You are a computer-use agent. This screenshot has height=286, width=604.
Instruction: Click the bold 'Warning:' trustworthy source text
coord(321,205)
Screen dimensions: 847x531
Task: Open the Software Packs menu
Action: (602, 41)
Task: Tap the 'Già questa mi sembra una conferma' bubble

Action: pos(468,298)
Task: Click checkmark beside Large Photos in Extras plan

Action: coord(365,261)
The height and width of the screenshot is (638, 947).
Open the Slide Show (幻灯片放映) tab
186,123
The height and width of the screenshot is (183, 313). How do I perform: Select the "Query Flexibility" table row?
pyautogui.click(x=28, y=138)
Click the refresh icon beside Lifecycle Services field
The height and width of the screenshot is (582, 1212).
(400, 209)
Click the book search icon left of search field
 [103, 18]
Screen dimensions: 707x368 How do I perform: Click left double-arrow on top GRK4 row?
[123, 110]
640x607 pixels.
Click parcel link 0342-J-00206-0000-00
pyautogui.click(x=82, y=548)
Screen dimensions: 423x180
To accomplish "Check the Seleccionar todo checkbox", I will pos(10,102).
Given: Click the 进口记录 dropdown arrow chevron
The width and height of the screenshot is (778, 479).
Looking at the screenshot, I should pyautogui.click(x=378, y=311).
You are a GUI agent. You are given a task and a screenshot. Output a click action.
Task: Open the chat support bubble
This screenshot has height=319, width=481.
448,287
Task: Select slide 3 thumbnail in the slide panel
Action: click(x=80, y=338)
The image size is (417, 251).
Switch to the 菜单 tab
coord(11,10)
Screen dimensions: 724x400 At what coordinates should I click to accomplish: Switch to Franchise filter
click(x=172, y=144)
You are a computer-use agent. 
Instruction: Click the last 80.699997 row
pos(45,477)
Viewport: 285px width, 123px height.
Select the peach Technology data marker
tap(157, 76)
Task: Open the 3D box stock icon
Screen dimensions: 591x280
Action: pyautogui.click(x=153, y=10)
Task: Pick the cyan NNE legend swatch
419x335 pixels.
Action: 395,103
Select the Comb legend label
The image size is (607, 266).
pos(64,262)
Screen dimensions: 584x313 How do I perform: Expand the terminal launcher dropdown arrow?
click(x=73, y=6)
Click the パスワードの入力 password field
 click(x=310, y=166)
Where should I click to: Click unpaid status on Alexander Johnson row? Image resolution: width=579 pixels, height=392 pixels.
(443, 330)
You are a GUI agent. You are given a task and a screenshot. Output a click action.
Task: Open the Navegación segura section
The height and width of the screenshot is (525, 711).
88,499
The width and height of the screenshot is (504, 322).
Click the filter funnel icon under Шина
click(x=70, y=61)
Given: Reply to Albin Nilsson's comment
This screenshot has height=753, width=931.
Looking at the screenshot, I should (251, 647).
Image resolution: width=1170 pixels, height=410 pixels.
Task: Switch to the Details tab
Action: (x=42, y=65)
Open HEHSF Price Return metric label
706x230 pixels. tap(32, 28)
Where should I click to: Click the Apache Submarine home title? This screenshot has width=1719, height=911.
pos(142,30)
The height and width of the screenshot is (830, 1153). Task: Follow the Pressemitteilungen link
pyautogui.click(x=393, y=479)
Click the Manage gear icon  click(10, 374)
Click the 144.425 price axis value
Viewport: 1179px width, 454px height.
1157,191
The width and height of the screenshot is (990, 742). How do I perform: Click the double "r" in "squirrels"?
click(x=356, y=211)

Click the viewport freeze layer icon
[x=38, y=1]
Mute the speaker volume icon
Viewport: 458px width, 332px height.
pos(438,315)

○ ○ ○ ○

[Exercise goal] Lines from the start of the material through the line containing "Task: Open the chat support bubble" are wanted. Write them out exactly.

[Output for this exercise]
You are a computer-use agent. This screenshot has height=286, width=604.
Instruction: Click the bold 'Warning:' trustworthy source text
coord(321,205)
Screen dimensions: 847x531
Task: Open the Software Packs menu
Action: (602, 41)
Task: Tap the 'Già questa mi sembra una conferma' bubble

Action: pos(468,298)
Task: Click checkmark beside Large Photos in Extras plan

Action: coord(365,261)
The height and width of the screenshot is (638, 947).
Open the Slide Show (幻灯片放映) tab
186,123
The height and width of the screenshot is (183, 313). How do I perform: Select the "Query Flexibility" table row?
pyautogui.click(x=28, y=138)
Click the refresh icon beside Lifecycle Services field
The height and width of the screenshot is (582, 1212).
(400, 209)
Click the book search icon left of search field
 [103, 18]
Screen dimensions: 707x368 How do I perform: Click left double-arrow on top GRK4 row?
[123, 110]
640x607 pixels.
Click parcel link 0342-J-00206-0000-00
pyautogui.click(x=82, y=548)
Screen dimensions: 423x180
To accomplish "Check the Seleccionar todo checkbox", I will pos(10,102).
Given: Click the 进口记录 dropdown arrow chevron
The width and height of the screenshot is (778, 479).
Looking at the screenshot, I should pyautogui.click(x=378, y=311).
You are a GUI agent. You are given a task and a screenshot. Output a click action.
Task: Open the chat support bubble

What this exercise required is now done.